* O QUE FAZER:
Responda com base no trecho sobre os julgamentos do 8 de janeiro:
1. Quantos anos de prisão pegou Aécio Pereira?
2. Quantas ações penais serão pautadas todas as semanas?
3. Em qual inquérito são investigados os crimes mais graves?

* TRECHO DO TEXTO:
^^^^^^^^^^^^^^^^

Moraes lembra que a instrução processual de todos os 232 casos mais graves denunciados pela PGR, ‘aqueles em que os réus invadiram e destruíram a sede dos Poderes’, já foi encerrada.
Até aqui ocorreram 30 julgamentos com decisão condenatória pelo Plenário do STF - o primeiro condenado foi Aécio Pereira, que pegou 17 anos de prisão, pena ‘padrão’ para acusados do 8 de janeiro. Outras 29 ações penais estão em julgamento e serão concluídas na primeira semana de fevereiro.
“Os julgamentos das demais 139 ações penais pelos crimes mais graves, dos réus que invadiram e destruíram a sede dos poderes, serão encerrados até final de abril, com 15 ações penais pautadas todas as semanas”, informa o ministro.
Os crimes mais graves são investigados no inquérito 4922. Os réus foram acusados formalmente pela PGR por cinco crimes - associação criminosa armada, abolição violenta do Estado Democrático de Direito, golpe de Estado, dano qualificado pela violência e grave ameaça, com emprego de substância inflamável, contra o patrimônio da União e com considerável prejuízo para a vítima e deterioração de patrimônio tombado, em concurso de pessoas e concurso material.
O cerco aos radicais não acabou, avisa Moraes. “A Polícia Federal e a PGR continuam investigando os financiadores, contra um deles já houve denúncia, inclusive, e também os instigadores, divulgadores e, principalmente, agentes públicos e autoridades civis e militares que participaram por ação ou omissão na tentativa de golpe de Estado e atentado contra os poderes constituídos.”
“Todos os responsáveis serão processados e punidos na medida de suas culpabilidades”, afirma ao Estadão.

^^^^^^^^^^^^^^^^

[Dados de localização por coordenadas de pixel]
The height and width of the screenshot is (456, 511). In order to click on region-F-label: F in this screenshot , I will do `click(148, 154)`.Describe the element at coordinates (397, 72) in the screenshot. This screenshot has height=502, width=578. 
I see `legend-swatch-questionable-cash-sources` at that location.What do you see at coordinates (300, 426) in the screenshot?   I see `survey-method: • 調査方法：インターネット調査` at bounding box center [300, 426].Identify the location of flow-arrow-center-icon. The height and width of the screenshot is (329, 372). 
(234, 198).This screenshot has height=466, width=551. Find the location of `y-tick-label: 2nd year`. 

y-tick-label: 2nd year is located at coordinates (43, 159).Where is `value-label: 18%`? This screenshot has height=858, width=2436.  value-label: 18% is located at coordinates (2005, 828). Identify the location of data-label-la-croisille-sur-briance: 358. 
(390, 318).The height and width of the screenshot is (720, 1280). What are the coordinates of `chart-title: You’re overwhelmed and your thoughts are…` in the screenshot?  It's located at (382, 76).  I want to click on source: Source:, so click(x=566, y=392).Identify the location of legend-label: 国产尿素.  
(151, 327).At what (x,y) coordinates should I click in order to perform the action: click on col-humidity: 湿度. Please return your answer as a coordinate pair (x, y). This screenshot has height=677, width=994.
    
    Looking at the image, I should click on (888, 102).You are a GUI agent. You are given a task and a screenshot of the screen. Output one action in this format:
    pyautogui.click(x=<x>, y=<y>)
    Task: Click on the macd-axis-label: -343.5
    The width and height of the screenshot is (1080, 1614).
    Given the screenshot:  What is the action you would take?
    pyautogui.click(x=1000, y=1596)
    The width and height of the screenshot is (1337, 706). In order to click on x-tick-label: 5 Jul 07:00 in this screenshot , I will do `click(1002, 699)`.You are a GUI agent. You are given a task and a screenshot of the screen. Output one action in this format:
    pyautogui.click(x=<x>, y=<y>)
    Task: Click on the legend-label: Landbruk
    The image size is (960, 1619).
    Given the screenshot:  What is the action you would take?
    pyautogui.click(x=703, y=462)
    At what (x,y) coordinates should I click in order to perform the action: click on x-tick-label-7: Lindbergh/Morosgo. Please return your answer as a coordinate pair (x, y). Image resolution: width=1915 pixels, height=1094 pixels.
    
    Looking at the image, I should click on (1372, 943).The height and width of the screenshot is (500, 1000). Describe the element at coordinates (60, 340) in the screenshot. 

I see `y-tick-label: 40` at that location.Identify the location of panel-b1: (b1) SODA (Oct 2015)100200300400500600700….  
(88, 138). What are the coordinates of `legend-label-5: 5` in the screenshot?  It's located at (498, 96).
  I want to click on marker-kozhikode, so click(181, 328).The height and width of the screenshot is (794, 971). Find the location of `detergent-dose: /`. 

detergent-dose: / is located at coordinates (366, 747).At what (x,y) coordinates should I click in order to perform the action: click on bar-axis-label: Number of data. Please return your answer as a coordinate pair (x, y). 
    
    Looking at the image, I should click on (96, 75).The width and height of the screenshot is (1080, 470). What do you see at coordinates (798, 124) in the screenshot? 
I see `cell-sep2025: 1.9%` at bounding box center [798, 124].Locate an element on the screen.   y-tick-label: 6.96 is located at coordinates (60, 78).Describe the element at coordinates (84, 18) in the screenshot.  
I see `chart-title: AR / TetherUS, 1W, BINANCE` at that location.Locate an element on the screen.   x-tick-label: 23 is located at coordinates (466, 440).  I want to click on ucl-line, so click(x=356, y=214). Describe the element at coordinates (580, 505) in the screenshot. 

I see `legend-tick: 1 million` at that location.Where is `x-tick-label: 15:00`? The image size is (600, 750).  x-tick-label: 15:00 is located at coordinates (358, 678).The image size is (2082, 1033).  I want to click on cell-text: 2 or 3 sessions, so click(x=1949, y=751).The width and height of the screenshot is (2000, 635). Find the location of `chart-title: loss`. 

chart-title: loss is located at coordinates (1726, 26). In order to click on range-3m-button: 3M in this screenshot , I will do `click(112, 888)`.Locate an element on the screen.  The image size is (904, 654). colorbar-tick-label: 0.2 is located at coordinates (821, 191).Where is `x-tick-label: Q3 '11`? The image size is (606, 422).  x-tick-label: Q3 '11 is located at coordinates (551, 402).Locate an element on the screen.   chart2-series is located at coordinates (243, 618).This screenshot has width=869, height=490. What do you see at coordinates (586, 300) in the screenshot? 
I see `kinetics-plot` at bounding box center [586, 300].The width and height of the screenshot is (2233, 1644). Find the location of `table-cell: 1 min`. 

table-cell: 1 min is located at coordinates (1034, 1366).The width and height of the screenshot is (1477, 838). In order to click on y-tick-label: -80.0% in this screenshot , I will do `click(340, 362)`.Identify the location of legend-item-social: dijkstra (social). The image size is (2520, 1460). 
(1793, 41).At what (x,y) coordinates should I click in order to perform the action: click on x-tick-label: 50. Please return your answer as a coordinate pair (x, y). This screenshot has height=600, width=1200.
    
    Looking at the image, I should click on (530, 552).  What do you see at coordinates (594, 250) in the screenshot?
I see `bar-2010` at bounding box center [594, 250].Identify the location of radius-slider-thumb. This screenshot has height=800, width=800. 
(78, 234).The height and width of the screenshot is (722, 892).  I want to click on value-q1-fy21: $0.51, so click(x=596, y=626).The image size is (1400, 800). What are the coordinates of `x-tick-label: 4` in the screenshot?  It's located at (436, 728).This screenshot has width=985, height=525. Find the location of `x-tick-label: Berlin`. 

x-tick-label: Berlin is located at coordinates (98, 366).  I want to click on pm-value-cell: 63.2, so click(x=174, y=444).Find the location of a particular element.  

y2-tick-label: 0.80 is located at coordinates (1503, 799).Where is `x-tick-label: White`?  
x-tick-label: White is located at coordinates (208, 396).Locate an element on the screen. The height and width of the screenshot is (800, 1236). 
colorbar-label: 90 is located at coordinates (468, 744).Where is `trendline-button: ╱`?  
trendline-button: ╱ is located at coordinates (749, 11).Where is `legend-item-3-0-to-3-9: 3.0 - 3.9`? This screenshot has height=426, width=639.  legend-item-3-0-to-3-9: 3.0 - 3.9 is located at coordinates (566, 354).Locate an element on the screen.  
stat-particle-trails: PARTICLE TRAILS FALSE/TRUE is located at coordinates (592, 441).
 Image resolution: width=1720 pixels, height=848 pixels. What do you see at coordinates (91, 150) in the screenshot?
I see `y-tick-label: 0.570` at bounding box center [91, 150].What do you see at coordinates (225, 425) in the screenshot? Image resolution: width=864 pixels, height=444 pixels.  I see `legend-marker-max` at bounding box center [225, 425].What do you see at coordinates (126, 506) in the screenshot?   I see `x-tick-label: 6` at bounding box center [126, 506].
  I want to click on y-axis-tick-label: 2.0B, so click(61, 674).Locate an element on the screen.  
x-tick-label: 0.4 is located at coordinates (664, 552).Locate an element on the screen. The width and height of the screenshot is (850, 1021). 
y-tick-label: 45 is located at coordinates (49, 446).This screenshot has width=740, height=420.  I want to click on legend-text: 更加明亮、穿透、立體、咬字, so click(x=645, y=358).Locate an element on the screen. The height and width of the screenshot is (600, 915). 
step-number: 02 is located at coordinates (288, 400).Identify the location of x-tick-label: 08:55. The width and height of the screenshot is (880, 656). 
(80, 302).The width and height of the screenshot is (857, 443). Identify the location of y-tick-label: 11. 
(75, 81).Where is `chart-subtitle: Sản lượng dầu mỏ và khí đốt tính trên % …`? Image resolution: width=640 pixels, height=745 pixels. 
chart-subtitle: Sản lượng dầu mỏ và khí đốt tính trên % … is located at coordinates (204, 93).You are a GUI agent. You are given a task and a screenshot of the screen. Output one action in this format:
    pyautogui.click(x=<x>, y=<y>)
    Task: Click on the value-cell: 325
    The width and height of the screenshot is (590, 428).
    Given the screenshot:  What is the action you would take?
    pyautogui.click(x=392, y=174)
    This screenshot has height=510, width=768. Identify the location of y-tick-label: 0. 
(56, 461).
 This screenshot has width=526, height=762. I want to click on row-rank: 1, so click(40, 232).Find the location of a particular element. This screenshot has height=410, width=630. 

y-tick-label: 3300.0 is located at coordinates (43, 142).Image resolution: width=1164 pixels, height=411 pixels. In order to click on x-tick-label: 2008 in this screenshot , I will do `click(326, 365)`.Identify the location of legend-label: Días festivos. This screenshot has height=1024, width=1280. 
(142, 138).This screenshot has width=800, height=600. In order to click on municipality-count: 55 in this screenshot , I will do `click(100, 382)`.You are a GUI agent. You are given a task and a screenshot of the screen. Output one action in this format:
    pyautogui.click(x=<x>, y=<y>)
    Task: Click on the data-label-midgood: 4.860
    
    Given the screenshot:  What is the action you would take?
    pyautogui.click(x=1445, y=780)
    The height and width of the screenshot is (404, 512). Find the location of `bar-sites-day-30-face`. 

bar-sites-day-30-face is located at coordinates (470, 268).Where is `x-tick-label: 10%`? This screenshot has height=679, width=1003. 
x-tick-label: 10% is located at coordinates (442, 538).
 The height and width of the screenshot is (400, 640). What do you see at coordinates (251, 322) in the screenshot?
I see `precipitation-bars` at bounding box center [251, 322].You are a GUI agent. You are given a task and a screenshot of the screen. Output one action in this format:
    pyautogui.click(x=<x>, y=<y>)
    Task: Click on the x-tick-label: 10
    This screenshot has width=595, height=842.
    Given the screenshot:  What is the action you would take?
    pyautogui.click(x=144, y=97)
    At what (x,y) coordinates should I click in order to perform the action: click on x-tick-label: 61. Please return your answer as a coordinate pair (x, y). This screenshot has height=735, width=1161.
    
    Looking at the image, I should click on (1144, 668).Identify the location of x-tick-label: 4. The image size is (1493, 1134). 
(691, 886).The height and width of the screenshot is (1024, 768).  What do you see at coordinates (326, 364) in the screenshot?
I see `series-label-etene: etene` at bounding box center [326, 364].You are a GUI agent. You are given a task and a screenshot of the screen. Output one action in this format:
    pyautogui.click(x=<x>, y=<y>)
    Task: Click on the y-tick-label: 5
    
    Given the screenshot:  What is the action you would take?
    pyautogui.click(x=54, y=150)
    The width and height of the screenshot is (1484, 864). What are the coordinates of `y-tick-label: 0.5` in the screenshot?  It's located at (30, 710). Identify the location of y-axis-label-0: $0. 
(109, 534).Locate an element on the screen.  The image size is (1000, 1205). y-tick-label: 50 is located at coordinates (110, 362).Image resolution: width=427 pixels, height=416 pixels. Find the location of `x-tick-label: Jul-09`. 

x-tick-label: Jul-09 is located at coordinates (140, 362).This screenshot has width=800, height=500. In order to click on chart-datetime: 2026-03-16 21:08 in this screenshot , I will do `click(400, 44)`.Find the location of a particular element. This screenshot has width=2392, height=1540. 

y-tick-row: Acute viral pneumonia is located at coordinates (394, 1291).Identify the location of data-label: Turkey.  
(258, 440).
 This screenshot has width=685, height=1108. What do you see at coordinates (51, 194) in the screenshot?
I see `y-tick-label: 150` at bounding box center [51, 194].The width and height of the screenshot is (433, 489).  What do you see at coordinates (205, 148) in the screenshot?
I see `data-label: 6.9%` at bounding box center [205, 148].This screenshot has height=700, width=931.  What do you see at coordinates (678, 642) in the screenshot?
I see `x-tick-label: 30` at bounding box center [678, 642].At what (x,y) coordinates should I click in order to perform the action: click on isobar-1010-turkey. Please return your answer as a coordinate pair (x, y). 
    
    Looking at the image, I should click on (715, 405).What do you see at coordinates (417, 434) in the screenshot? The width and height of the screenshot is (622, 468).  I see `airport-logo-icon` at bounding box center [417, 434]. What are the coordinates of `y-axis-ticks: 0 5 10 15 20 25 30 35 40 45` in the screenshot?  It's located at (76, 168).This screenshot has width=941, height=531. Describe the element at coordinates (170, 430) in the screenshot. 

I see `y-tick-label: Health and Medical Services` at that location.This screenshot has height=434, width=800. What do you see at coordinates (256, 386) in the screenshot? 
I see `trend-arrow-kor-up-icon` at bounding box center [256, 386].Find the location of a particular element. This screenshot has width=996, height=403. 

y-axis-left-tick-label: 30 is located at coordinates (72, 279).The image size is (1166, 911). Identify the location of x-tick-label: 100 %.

^^^^^^^^^^^^^^^^

* RESPOSTA:
1. 17 anos.
2. 15 ações penais.
3. No inquérito 4922.